Correlation Between Morgan Stanley and Aker Solutions
Can any of the company-specific risk be diversified away by investing in both Morgan Stanley and Aker Solutions at the same time? Although using a correlation coefficient on its own may not help to predict future stock returns, this module helps to understand the diversifiable risk of combining Morgan Stanley and Aker Solutions into the same portfolio, which is an essential part of the fundamental portfolio management process.

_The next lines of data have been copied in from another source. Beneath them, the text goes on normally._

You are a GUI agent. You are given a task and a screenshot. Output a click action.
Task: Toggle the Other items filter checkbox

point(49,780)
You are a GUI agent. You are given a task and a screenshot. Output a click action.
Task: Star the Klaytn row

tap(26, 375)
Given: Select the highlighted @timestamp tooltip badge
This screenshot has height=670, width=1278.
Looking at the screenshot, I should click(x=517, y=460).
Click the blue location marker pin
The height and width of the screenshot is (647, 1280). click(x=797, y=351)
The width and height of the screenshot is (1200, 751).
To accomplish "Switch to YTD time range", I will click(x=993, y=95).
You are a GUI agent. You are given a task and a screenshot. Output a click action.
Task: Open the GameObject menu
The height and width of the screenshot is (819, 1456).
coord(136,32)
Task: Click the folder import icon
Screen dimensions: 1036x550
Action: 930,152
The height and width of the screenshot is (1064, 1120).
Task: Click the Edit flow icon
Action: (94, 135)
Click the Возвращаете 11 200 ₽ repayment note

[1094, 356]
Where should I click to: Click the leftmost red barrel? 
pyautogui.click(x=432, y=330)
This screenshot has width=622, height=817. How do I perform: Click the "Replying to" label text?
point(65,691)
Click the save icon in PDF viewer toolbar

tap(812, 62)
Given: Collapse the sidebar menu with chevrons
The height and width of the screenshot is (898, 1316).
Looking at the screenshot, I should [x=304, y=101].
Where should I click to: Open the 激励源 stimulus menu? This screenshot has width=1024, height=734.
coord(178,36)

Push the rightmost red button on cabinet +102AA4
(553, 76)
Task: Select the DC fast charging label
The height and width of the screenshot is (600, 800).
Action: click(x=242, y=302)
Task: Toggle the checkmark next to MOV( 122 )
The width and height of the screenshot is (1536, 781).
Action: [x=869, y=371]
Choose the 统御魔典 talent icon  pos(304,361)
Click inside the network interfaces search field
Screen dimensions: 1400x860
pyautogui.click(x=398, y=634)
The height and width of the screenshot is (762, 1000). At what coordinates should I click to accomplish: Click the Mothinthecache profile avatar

By analyzing existing cross correlation between Morgan Stanley Direct and Aker Solutions ASA, you can compare the effects of market volatilities on Morgan Stanley and Aker Solutions and check how they will diversify away market risk if combined in the same portfolio for a given time horizon. You can also utilize pair trading strategies of matching a long position in Morgan Stanley with a short position of Aker Solutions. Check out your portfolio center. Please also check ongoing floating volatility patterns of Morgan Stanley and Aker Solutions.
Diversification Opportunities for Morgan Stanley and Aker Solutions
0.36 | Correlation Coefficient |
Weak diversification
The 3 months correlation between Morgan and Aker is 0.36. Overlapping area represents the amount of risk that can be diversified away by holding Morgan Stanley Direct and Aker Solutions ASA in the same portfolio, assuming nothing else is changed. The correlation between historical prices or returns on Aker Solutions ASA and Morgan Stanley is a relative statistical measure of the degree to which these equity instruments tend to move together. The correlation coefficient measures the extent to which returns on Morgan Stanley Direct are associated (or correlated) with Aker Solutions. Values of the correlation coefficient range from -1 to +1, where. The correlation of zero (0) is possible when the price movement of Aker Solutions ASA has no effect on the direction of Morgan Stanley i.e., Morgan Stanley and Aker Solutions go up and down completely randomly.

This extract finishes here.